What you are asked to do
Reproduce every line of the listing below verbatim, leaving the pictures out of your reply.

Data extracted from a collection:
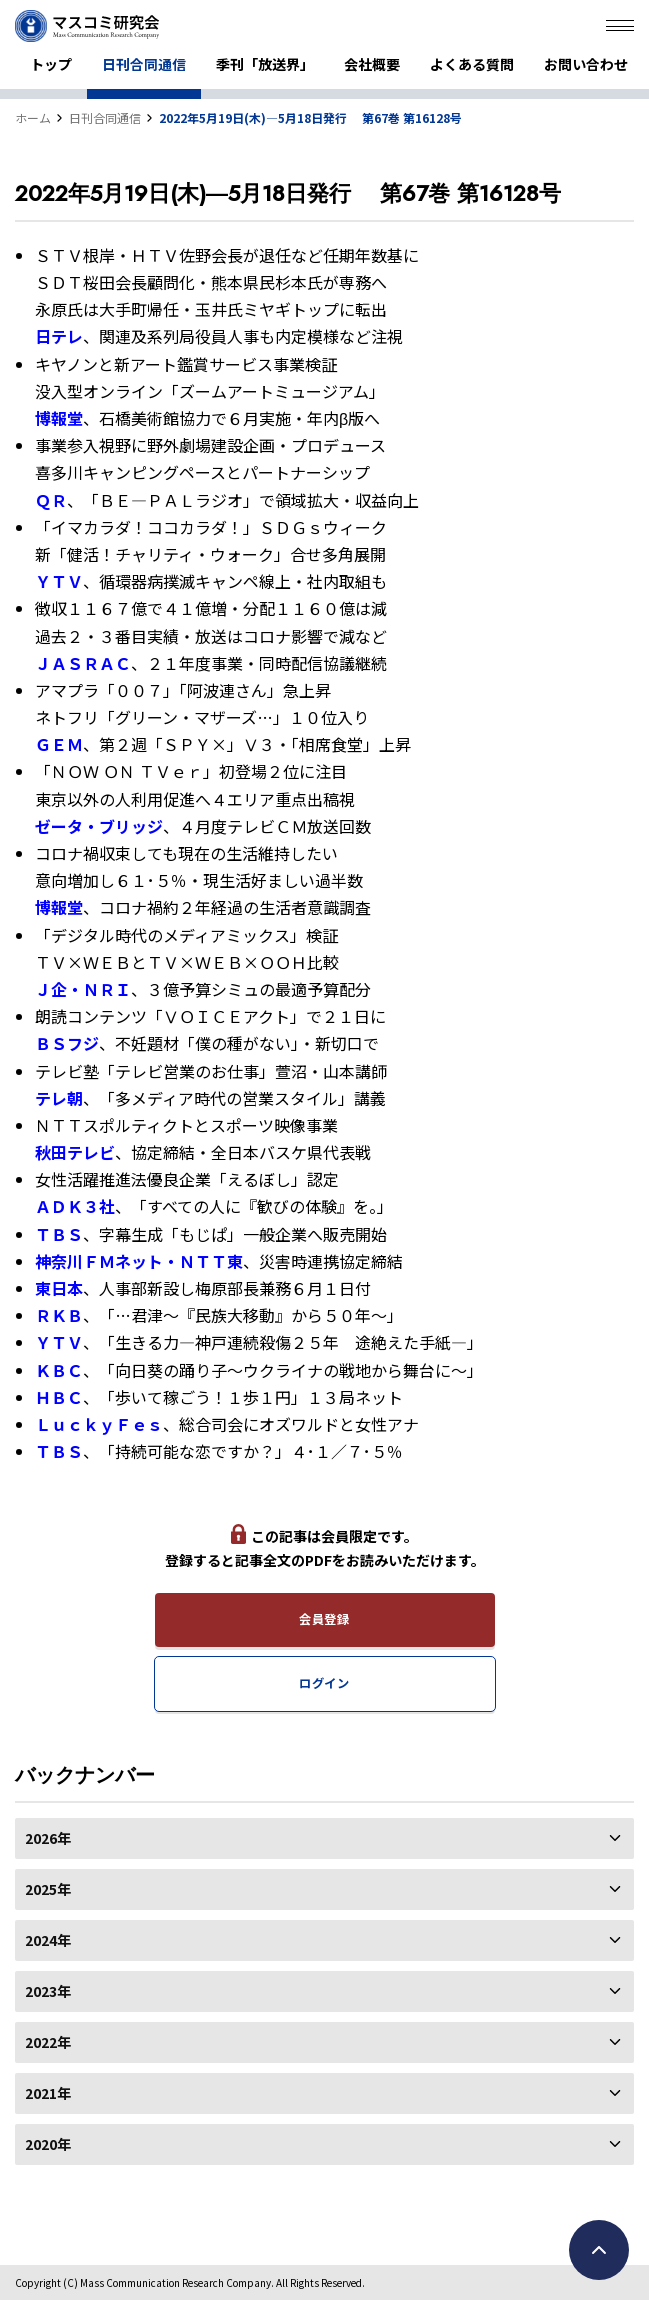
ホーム (33, 117)
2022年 (324, 2042)
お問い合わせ (586, 64)
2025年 (324, 1889)
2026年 (324, 1838)
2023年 (324, 1991)
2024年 (324, 1940)
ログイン (324, 1683)
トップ (51, 64)
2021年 (324, 2093)
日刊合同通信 (144, 64)
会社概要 (372, 64)
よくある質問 (472, 64)
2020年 (324, 2144)
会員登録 (324, 1619)
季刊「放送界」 (265, 64)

The solution
ホーム (33, 117)
2022年 (324, 2042)
お問い合わせ (586, 64)
2025年 (324, 1889)
2026年 (324, 1838)
2023年 (324, 1991)
2024年 (324, 1940)
ログイン (324, 1683)
トップ (51, 64)
2021年 (324, 2093)
日刊合同通信 (144, 64)
会社概要 (372, 64)
よくある質問 (472, 64)
2020年 (324, 2144)
会員登録 (324, 1619)
季刊「放送界」 (265, 64)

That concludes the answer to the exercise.